[Establishment of a cell model system of herpes simplex virus type II latent infection and reactivation in SH-SY5Y cells].

OBJECTIVE

To establish an experimental culture system of herpes simplex virus type II (HSV-2) latent infection and reactivation in SH-SY5Y cells.

METHODS

Changes of biological character were observed after 20, 40, 60, 80,100, 120 and 140 micromoL/L ACV were added into cell cultures, and also the morphological observation was detected with phase-contrast microscopy after HSV-2 was inoculated into SH-SY5Y cells using MOI of 0.1, 1, 10 and 100. The optimum condition of time and temperature was approached using temperature of 41 degrees C, 42 degrees C, 43 degrees C, 44 degrees C and 45 degrees C, and time of 0.5 h, 1.0 h, 1.5 h, 2.0 h and 2.5 h to induce HSV-2 reactivation. The optimum concentration of Forskolin was also decided using 25, 50, 75, 100 and 125 micromoL/L to activate the virus from latency. PCR was used to authenticate HSV-2 latent infection and reactivation.

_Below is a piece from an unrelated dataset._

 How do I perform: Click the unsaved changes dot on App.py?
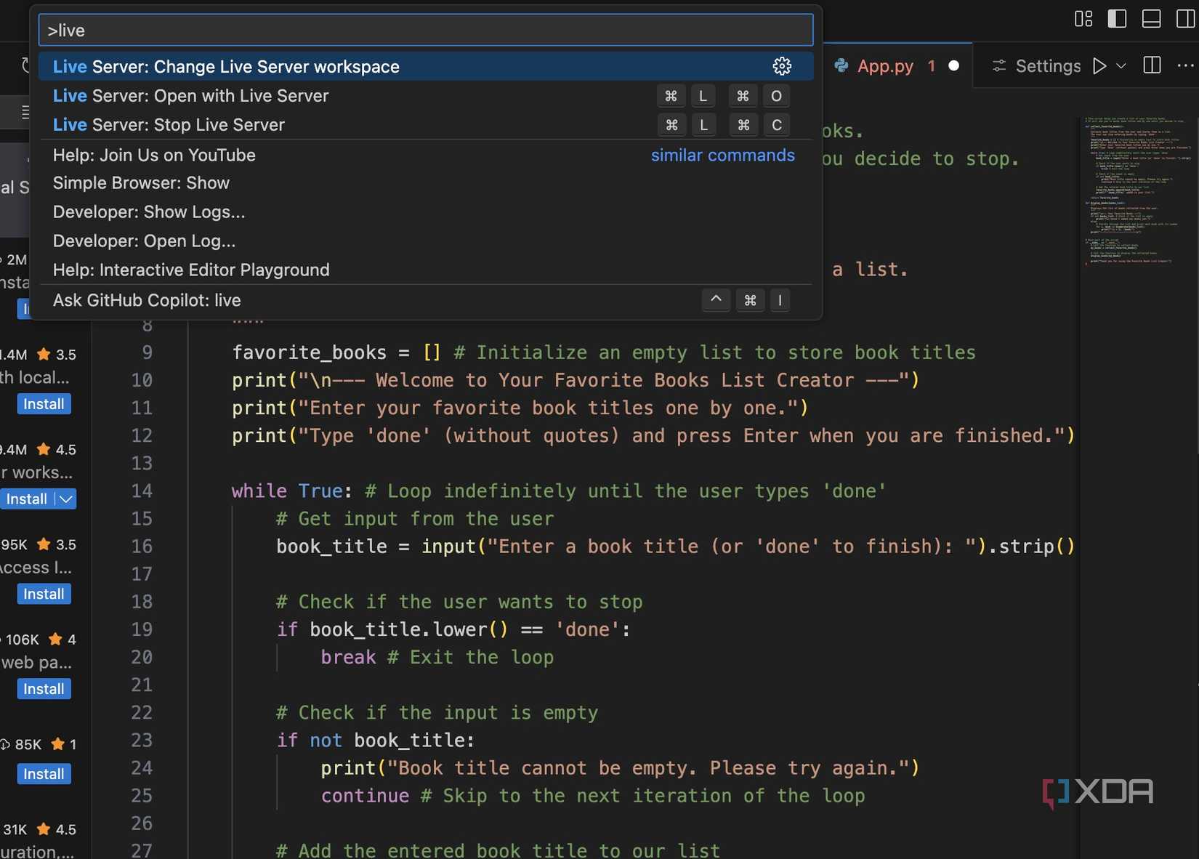pyautogui.click(x=953, y=65)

The morphological changes were observed when the virus was reactivated from latency.

RESULTS

The optimum concentration of ACV was 60 micromoL/L to establish latency in SH-SY5Y cells. Suitable infective dose of HSV-2 was 1-10 MOI to construct latency and reactivation in SH-SY5Y cells. The time of virus latency in SH-SY5Y cells could reach up to 14 d. Heat stress of 43 degrees C, 1.5 h and 75 micromoL/L Forskolin were the optimum condition to induce virus reactivation. The morphologic changes in SH-SY5Y cells recurred by HSV-2: Cytopathic effects-were more and more obvious with time lasting from 24 h to 72 h after reactivation from latency. PCR and results of electrophoresis proved the cell model of latent infection and reactivation was set up successfully.

CONCLUSIONS

The cell model system of HSV-2 latent infection and reactivation in SH-SY5Y cells was established. The research provided usefulness for study on HSV-2 of latency, reactivation and pathogenic mechanism.